Senior housing in the United States has been hit hard by Covid-19, but one of the largest global real estate investing firms has singled out the sector as a prime opportunity. However, the pandemic complicates a business that already had a high degree of operating complexity, and success will now be even more dependent on sophisticated management capabilities and having a long-term outlook.
In making strategic allocation recommendations in their recently released 2020 Global Outlook report, PGIM Real Estate researchers advised focusing on U.S. senior housing.
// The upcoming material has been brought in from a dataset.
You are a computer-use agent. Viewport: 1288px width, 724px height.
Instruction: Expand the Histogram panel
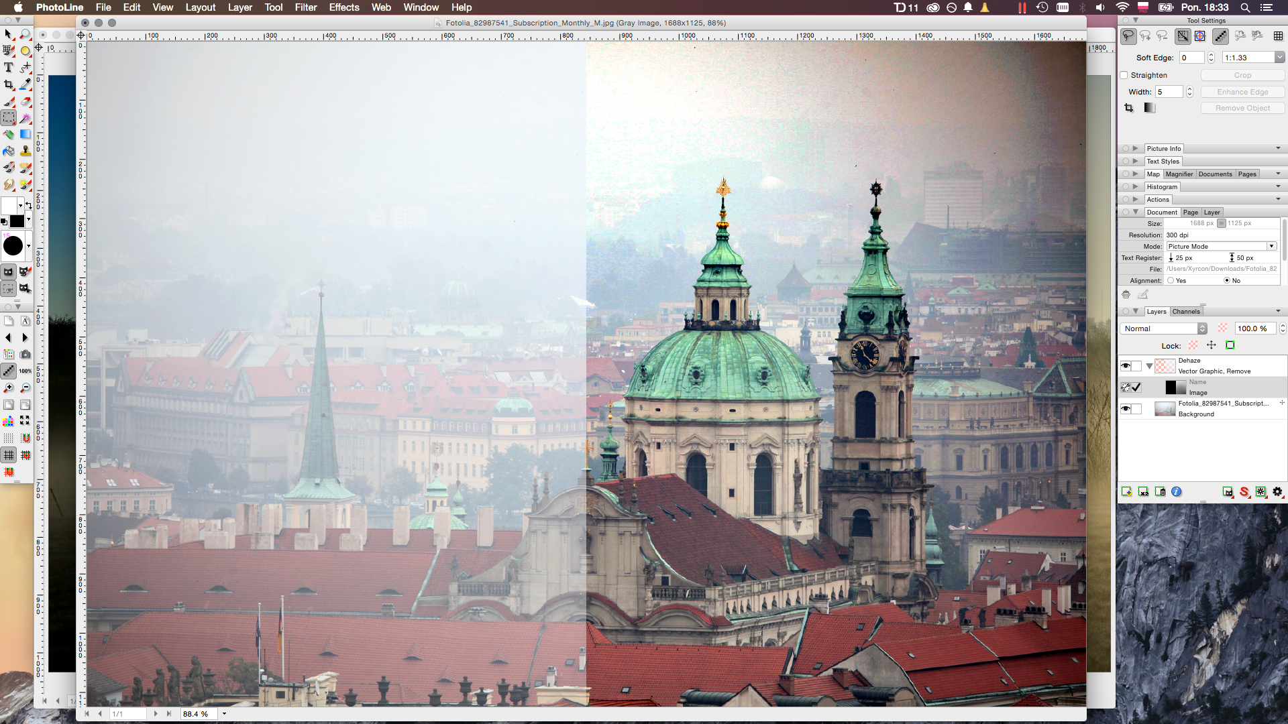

The firm’s bullishness on senior housing is due largely to anticipated demand, but the sector is facing a slew of challenges, PGIM Head of Americas Investment Research Lee Menifee told Senior Housing News. Madison, New Jersey-based PGIM Real Estate is the second-largest real estate investment manager in the world and an active investor in the U.S. senior housing market.
“Of all the property types we look at, senior housing has probably the widest division between the near-term outlook and the long-term outlook,” Menifee said.
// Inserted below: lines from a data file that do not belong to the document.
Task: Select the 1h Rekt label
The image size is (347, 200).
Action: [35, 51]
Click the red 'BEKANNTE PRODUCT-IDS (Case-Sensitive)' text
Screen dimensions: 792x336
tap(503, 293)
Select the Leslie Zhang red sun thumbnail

Near-term pressures include operational and financial challenges due to Covid-19, headwinds related to the broader economic crisis, and reputational damage from being conflated with nursing homes, which have been hit especially hard by the coronavirus. All of these challenges are coming to a head at a time when senior living was already experiencing oversupply, Menifee noted.
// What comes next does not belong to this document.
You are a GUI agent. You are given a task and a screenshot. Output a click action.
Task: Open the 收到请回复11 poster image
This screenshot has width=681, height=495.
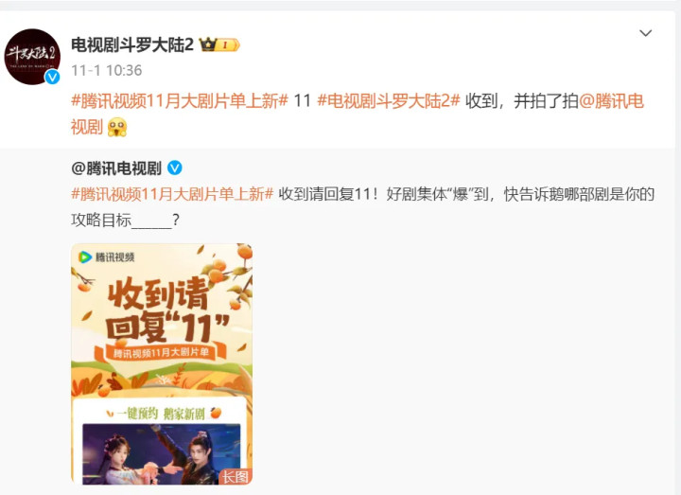[162, 364]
However, the long-term prospects for senior housing are bright, due primarily to the surging ranks of aging baby boomers. Still, meeting boomer demand will not be a simple matter, and will largely depend on who can rise to the operational demands of senior living while navigating evolving real estate development trends.
“I think the distinction between winners and losers … it’s always been very wide, but it’s likely to become even wider in the coming years,” Menifee said.
To this end, PGIM will continue to nurture relationships with best-in-class operators as it deploys a fund of nearly $1 billion, Managing Director Steve Blazejewski told SHN.
Analyzing demand
The Covid-19 pandemic does not alter the demographic writing on the wall. In the next decade, the population of people 75 years and older will increase by nearly 50%, to 34 million. Assuming a senior housing adoption rate of 6.6%, new demand will average 41,000 units per year in the next 10 years, according to PGIM’s outlook report.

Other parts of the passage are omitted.